Texture is an important element in creating professional-looking do-it-yourself wedding flowers. The concept of texture is something that each of us learned about in elementary school when we looked at rough and smooth surfaces, and it can really be that simple while putting together flowers for your special event. Don't fret about getting too complex.

Texture can be described as the feel, appearance or characteristics of a surface. This is extremely important in floral design because the texture of a vase, flowers, foliage, fillers, bows and more need to be taken into account to ensure that the combined texture will have a desirable flow and consistency. When most amateur floral designers start out, they are most concerned about using complementary colors in their bouquets and centerpieces. What sets the professionals apart from the novices is an understanding of texture. To really make your DIY floral arrangements stand out, get comfortable with experimenting with both color and texture.

Texture in Flower Examples Interesting textures can convey elegance, rustic and classic styles.

Style and Texture

Texture enhances the desired style of an arrangement. If you want a sleek, modern look, opt for smoother flowers and greens: Tulips, roses, branches, and grasses create an “unfussy” feel, as does using a smaller mix of varieties.

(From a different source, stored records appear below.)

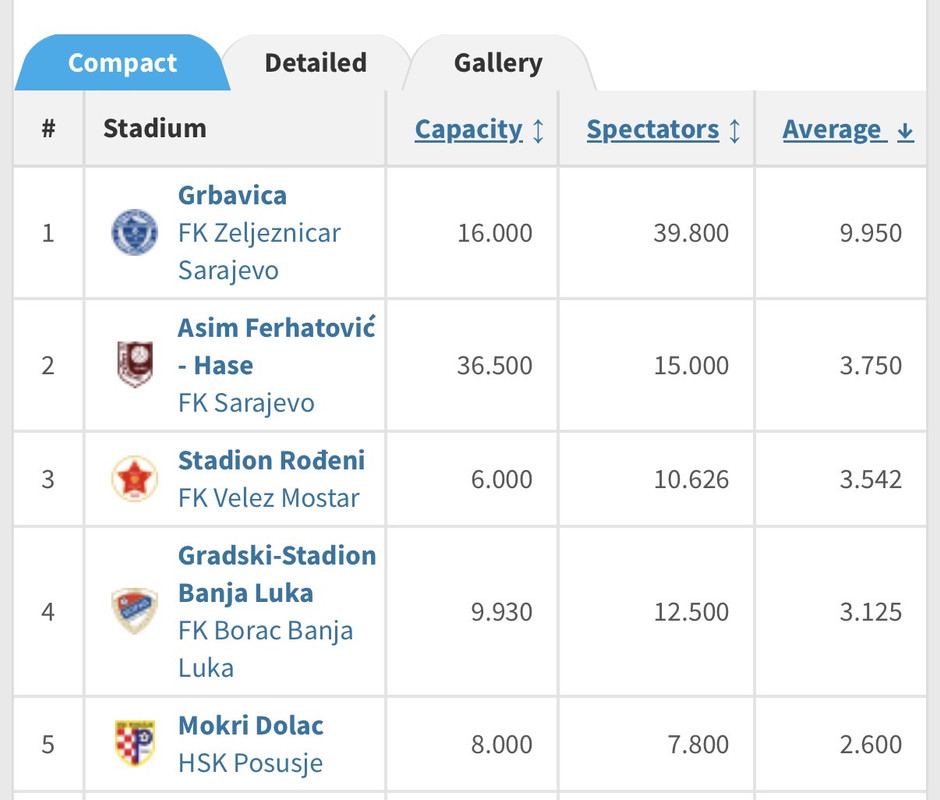Screen dimensions: 940x800
Task: Open the Gallery tab
Action: click(x=497, y=63)
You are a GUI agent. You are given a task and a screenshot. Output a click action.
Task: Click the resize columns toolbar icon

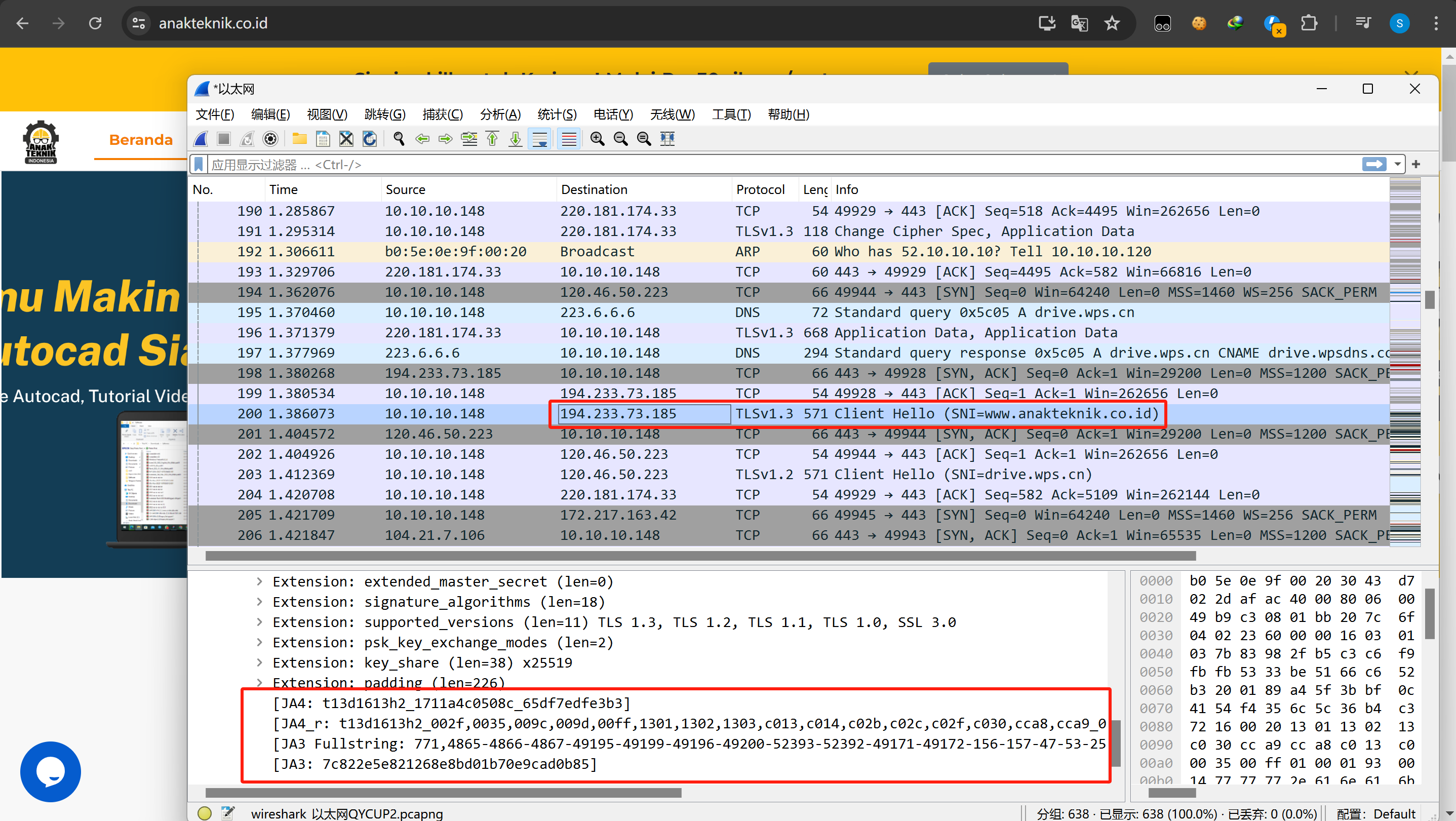667,139
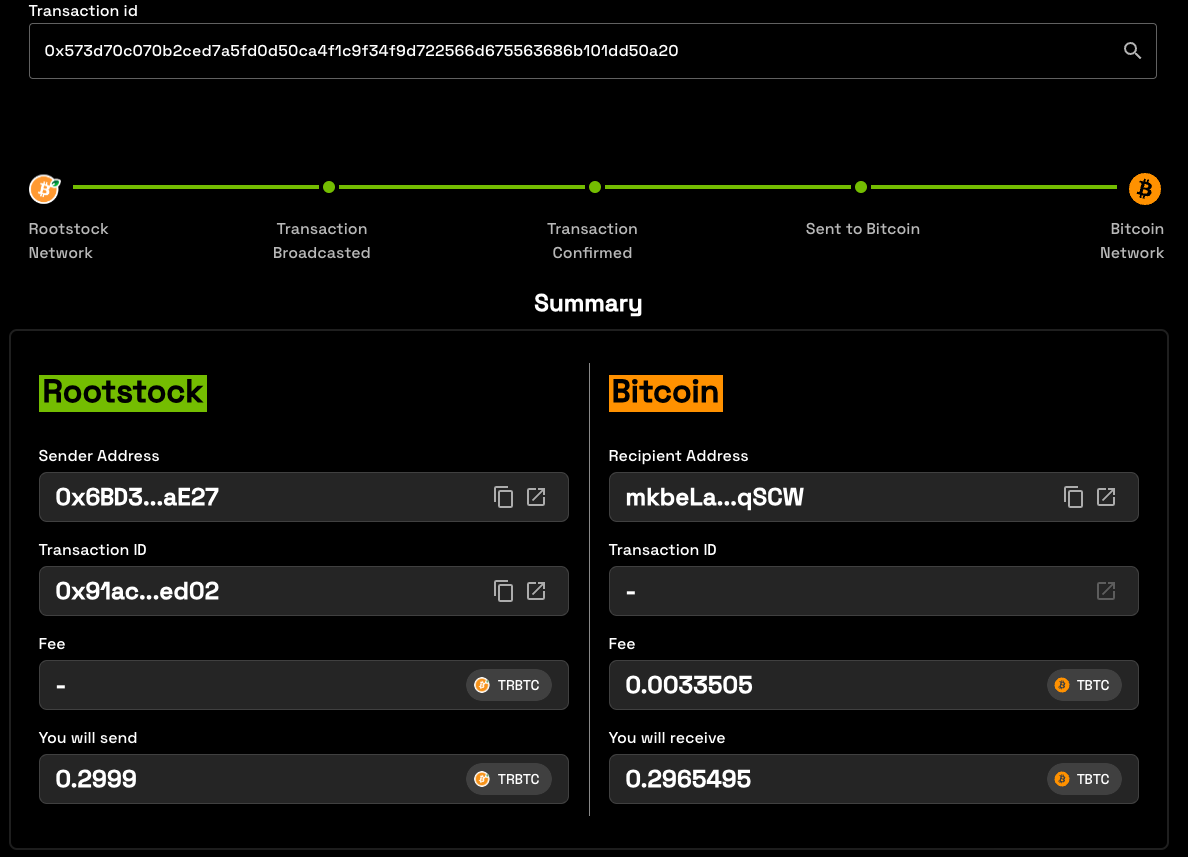Open sender address in block explorer

(x=536, y=497)

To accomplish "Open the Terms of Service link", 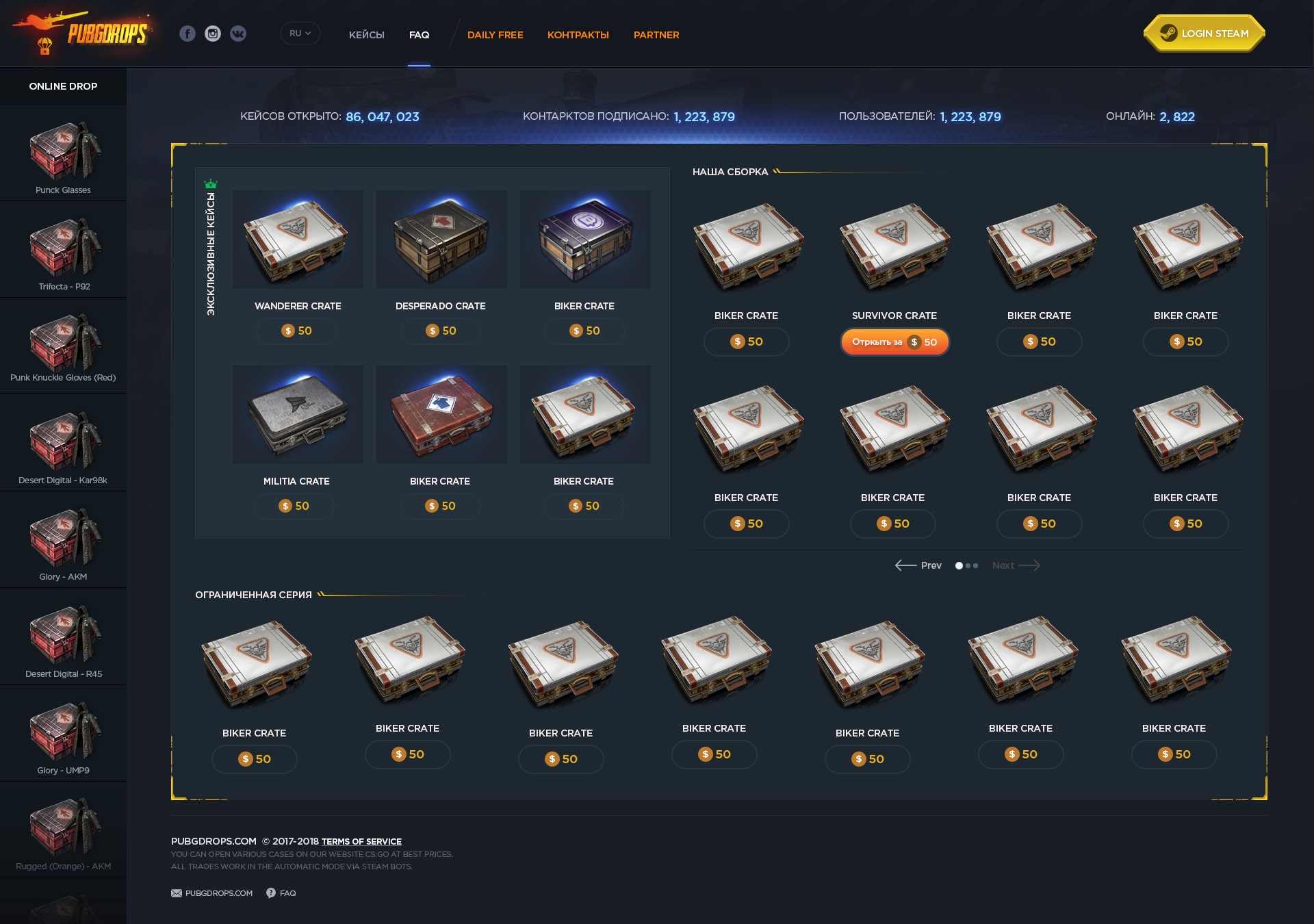I will pyautogui.click(x=361, y=842).
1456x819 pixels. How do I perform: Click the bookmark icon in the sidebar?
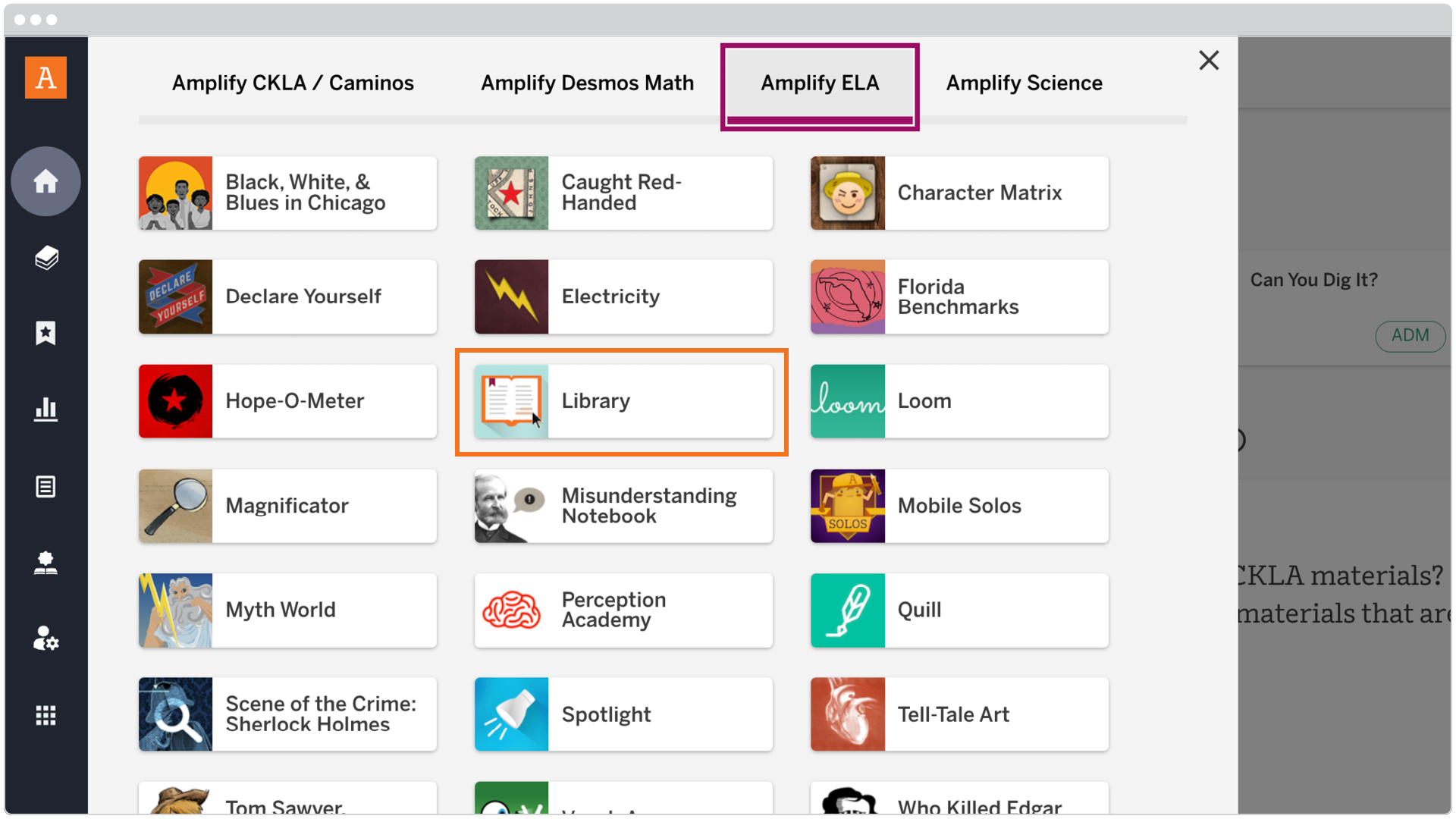tap(46, 334)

Looking for romance? Think soft, delicate, and flowing: Garden roses, peonies, and amaranthus. For a more rustic, relaxed feel, think about a field of flowers. Combine different sizes, shapes, and textures of your favorite blooms.

Vases and Texture

Often people tend to forget all about vases when they think about the texture of their arrangements; keep in mind that containers can add just as much to the texture of special event floral arrangements as the flowers themselves. A shiny silver or gold finish on a vase will result in a completely different look and texture than a white plastic vase would. In fact, highly reflective vases imply elegance and formality while a coarse-textured wood basket is more natural and informal. If you are having a rustic themed event, choose wooden vases, stressed finishes, moss accents and vintage accessories to make the most of the texture of the vase. If you are looking for a sleek, more modern design try using shiny and smooth, clean-lined vases. Should you want to go with a sophisticated theme, try choosing a vase with height and an intricate design.

Using the Texture of Flowers and Foliage

Texture needs to be considered when pairing together different types of flowers and foliage. Professionals use some of these guidelines to create well-balanced, pleasing arrangements:

  • Coarse textures can be used to create a focal point — the eyes will be most attracted to that specific flower in the arrangement.
  • Texture will have a greater impact in designs that use only one color, because texture will not have to compete with busy color schemes. If you are planning on only using one flower color, be sure you use varying textures to create a more interesting look. For example, the white flower arrangement above uses only one color but uses a lot of texture within the greens and fillers to deliver a more visually appealing result.
  • Leaves of varying textures can also draw attention and improve focal points in an arrangement. The more patterns and shapes within the leaves, the more professional and polished an arrangement will look. If you’re incorporating greenery into your arrangement, you should try selecting more than one type of greenery to increase the texture and dimensionality.
  • Be bold — don't be afraid to pair opposite textures together, but be sure to keep transition in mind. As a general rule, it is good to have some contrasting texture in arrangements; use a pattern of flower types to create the feeling of a smooth transition between different textures.
  • Repetition of extreme contrasts adds visual interest to an arrangement. As seen above, keep in mind that if you create a pattern you can use multiple types of textures and ideas within one arrangement.